Island Blog – Travelling in Light

Last full day, today, under an African sun, and, although I am (always) sad to leave this beautiful country, I am ready to fly back through space and time, to land in my own country, my own life. Visits to Africa heal me, help me move forward in renewed hope, and also allow me, by some magic, to let go of whatever gave me ants in my pants during the year before. This time, I had some tough shit to go through, the legacy of which rippled on through my body and affected my mind in ways that surprised me. I was, I thought, quite in order with myself. Then, when I fell very ill, and cancer was discovered, I still felt in order with myself. I am strong, a warrior, I can overcome this, or so I thought, and, to a high degree and with the assistance of an excellent surgeon and tremendous medical support and expertise, I did, or we did. But the body holds the score, as we all know, so that, even when a mind is made up to survive and thence to thrive, the body lags behind. In turn, this lagging thing affects a mind, so that, although I had moved on, I was constantly reminded of a new frailty. And a new strength. It was confusing, as if a fight was on between body and mind. No matter how clear I was on my decision to move on after such a trauma, I was often reminded that a new compromise was required.

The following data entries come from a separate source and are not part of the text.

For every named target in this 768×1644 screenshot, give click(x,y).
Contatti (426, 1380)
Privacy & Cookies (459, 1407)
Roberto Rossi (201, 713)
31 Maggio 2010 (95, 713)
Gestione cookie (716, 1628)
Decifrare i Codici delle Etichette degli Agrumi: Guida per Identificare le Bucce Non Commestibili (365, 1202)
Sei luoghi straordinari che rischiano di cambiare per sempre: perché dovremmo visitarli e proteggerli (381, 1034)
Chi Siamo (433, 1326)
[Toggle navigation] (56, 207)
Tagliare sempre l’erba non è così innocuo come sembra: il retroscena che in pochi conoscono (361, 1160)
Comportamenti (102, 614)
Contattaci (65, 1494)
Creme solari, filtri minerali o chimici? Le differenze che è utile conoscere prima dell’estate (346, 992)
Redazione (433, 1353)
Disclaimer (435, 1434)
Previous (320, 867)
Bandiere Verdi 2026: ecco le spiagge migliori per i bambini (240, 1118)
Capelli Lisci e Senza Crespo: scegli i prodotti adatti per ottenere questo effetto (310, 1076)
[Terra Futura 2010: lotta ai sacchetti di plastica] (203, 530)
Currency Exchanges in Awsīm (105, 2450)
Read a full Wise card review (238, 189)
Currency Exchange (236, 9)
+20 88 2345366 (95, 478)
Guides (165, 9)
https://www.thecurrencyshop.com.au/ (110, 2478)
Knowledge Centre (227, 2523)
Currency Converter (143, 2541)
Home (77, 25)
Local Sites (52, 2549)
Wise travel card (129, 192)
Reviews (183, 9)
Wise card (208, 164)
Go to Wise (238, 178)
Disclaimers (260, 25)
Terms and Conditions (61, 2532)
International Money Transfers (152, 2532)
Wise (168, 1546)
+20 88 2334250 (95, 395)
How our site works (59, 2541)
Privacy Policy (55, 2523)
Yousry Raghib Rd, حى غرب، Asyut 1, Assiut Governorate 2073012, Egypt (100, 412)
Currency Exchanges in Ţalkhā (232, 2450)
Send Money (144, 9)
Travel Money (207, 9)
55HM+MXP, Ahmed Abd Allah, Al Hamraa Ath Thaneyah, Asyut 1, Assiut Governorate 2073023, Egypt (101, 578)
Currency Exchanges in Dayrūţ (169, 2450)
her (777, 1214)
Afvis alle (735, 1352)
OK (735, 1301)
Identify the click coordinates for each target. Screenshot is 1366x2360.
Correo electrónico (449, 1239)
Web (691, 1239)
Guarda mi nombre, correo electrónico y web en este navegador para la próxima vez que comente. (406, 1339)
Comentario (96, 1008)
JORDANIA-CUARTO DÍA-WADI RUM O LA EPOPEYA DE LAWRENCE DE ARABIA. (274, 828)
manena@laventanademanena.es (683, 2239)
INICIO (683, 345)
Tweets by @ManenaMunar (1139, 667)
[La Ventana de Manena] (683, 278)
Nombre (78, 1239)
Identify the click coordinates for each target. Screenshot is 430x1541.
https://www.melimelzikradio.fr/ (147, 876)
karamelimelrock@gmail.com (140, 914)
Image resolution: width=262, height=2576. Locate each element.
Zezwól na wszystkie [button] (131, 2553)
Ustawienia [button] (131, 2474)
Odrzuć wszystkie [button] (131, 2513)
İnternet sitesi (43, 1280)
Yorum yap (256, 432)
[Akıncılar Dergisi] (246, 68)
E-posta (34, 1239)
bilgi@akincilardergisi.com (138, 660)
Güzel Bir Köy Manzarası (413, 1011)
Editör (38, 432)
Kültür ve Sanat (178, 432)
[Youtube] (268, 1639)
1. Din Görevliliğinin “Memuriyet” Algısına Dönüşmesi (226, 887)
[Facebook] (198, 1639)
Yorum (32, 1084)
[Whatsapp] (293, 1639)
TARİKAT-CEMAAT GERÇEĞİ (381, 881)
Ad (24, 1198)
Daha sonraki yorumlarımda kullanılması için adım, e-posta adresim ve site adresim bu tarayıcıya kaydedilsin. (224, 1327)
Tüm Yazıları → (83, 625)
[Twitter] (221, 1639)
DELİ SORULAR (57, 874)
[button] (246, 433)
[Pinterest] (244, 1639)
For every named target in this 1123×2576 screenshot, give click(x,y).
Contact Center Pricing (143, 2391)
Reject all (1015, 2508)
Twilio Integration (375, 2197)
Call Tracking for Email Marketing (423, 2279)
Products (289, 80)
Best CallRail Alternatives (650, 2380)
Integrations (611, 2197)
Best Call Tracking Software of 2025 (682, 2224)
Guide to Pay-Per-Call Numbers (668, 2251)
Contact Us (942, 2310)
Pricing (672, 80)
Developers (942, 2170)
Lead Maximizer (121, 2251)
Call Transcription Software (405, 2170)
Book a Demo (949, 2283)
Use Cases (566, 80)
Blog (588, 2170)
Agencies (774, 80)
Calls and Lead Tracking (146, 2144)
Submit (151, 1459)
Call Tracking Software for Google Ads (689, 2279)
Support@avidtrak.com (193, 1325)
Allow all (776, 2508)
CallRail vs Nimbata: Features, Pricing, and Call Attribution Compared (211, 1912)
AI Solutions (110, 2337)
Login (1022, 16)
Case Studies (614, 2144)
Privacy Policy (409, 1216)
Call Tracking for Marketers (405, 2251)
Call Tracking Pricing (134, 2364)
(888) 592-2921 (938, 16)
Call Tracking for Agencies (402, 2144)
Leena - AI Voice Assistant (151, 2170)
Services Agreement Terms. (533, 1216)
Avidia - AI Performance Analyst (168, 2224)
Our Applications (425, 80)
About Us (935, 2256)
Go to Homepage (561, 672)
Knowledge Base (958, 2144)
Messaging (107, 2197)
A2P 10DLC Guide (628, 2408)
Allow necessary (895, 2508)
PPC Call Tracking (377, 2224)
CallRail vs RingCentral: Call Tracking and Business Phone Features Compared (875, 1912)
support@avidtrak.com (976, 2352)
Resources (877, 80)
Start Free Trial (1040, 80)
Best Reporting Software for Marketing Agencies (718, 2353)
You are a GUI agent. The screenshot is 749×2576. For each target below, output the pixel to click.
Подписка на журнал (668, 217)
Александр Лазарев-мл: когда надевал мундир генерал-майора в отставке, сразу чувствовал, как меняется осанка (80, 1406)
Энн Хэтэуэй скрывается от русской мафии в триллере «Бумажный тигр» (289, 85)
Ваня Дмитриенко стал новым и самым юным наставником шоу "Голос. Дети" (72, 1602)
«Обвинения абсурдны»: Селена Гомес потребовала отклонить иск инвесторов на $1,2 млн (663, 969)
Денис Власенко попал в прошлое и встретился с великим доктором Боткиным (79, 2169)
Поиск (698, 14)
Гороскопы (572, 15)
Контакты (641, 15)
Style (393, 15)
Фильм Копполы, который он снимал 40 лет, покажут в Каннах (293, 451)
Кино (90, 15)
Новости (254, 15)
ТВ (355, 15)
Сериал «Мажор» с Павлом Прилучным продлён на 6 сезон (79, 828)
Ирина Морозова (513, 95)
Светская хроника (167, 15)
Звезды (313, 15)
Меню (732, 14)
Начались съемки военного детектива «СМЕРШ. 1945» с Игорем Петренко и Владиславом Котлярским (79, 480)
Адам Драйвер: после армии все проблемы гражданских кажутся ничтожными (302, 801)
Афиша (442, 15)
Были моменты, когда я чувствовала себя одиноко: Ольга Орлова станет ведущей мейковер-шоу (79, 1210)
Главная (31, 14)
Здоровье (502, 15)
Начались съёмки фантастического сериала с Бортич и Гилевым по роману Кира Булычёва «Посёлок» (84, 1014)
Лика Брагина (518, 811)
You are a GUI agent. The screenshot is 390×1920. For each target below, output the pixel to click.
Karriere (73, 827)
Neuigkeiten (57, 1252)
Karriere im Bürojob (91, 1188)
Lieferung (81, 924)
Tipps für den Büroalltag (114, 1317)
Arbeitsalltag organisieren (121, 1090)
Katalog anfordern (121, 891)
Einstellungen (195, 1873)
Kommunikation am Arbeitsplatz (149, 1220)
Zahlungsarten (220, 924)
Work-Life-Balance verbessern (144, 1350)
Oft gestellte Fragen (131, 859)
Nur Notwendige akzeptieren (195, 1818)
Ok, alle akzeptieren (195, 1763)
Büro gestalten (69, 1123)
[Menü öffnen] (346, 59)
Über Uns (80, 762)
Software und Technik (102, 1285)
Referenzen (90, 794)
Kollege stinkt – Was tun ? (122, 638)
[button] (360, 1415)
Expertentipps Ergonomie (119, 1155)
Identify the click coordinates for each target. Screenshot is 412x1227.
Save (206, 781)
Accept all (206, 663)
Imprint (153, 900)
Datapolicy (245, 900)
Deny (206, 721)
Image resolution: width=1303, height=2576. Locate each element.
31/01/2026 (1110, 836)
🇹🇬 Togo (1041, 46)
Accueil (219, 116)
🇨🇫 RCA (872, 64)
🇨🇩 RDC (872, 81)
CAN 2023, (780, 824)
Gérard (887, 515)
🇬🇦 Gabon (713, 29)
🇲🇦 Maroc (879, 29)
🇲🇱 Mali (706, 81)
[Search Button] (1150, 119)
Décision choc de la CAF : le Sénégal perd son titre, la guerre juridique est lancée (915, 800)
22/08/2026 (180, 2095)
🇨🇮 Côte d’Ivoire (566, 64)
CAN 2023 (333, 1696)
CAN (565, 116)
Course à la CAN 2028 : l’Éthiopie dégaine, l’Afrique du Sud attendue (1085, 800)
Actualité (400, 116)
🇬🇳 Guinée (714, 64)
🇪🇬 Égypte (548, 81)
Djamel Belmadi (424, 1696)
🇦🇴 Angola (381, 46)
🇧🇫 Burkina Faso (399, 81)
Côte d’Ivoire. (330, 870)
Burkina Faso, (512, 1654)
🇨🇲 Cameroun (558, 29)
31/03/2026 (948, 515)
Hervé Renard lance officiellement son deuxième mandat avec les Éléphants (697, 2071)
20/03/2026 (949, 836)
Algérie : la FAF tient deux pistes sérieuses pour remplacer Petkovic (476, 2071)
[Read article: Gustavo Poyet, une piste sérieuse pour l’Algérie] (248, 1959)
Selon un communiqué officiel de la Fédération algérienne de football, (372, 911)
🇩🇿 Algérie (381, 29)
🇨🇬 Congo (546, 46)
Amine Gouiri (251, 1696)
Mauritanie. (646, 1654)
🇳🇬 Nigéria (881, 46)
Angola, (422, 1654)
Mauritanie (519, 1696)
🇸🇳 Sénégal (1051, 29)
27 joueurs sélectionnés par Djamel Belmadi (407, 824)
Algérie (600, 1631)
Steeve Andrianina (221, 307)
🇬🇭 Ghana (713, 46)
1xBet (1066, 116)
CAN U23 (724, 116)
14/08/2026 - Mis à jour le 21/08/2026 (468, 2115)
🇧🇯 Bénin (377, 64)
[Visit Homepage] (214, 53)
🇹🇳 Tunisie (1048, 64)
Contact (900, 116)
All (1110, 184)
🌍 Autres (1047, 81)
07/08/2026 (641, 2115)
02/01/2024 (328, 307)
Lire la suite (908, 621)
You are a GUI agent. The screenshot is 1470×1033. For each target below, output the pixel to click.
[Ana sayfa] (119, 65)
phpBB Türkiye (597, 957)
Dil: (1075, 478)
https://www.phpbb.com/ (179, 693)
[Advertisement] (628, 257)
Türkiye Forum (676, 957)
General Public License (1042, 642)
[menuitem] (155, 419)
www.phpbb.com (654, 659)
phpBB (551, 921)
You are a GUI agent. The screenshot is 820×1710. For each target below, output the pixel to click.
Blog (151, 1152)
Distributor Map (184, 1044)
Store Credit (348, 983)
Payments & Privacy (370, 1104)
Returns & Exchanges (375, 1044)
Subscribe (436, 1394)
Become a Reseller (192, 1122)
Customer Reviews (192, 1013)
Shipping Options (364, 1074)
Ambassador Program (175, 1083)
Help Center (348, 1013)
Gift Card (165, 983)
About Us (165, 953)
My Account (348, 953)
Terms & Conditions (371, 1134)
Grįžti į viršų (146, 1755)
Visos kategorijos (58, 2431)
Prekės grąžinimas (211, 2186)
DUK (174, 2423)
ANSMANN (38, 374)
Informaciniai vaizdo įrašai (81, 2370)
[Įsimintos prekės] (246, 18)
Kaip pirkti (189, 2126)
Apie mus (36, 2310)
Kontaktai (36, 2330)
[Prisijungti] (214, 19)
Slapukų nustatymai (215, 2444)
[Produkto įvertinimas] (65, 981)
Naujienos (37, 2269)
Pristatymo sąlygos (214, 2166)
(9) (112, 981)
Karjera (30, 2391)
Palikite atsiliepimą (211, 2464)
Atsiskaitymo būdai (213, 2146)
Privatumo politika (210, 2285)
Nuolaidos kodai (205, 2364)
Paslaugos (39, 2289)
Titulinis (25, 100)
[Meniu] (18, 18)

This visit, around family, under sun, inside adventures and conversations, I rise. Not by mental force alone, but with a gentling of body and mind, as if they now move together and as one. I said I knew myself before, but was still aware of anxieties and hesitations around my new limits. Now, I work with those limitations as if they aren’t limitations at all, but just who I am now. And I have learned from this change, this rather strange pretence that I can force a collusion between mind and body, regardless of trauma, as if it was nothing much and blow it away on the winds. That doesn’t work, I know it now, even if that determination has held me up and bright in 2024. What I needed was time to heal and the patience to accept that truth, to walk with it, open and humble, until all of me finally got together again.

We have had many wonderful adventures, all the while sharing ideas and jokes, plans and observations. We have watched the wild Atlantic and swum in the warm Indian Ocean. We have seen humpbacks breach, dolphins burst the waves wide open, colourful birds flying overhead; we have dined and wined and picnicked and walked through Fynbos, Fleis, and across miles of white sand ,peppered with an array of spectacular shells I never see back home. We have seen the sun set the ocean on fire, stayed with friends who live between mountains so high as to disappear into cloud. We have wandered among shops in Capetown, laughed at the terrible driving whenever it rains, and stood in awed silence beneath the upside down stars. And all the while, I could feel the gentle hand of a natural healing.

I know I fly back into winter, but there will always be a winter. I know I don’t have enough warm clothing. I know I will have to drive back to the ferry through tricky weather and that the ferry may not sail through gale force winds. I also know my wee home awaits me, the wood burner, the candles, my friends, my community. I return as me, but renewed, re-jigged, at peace with my life, because I have travelled in light, one that is strong and sustainable, one that tells me who I am, and who I am is just fine with me.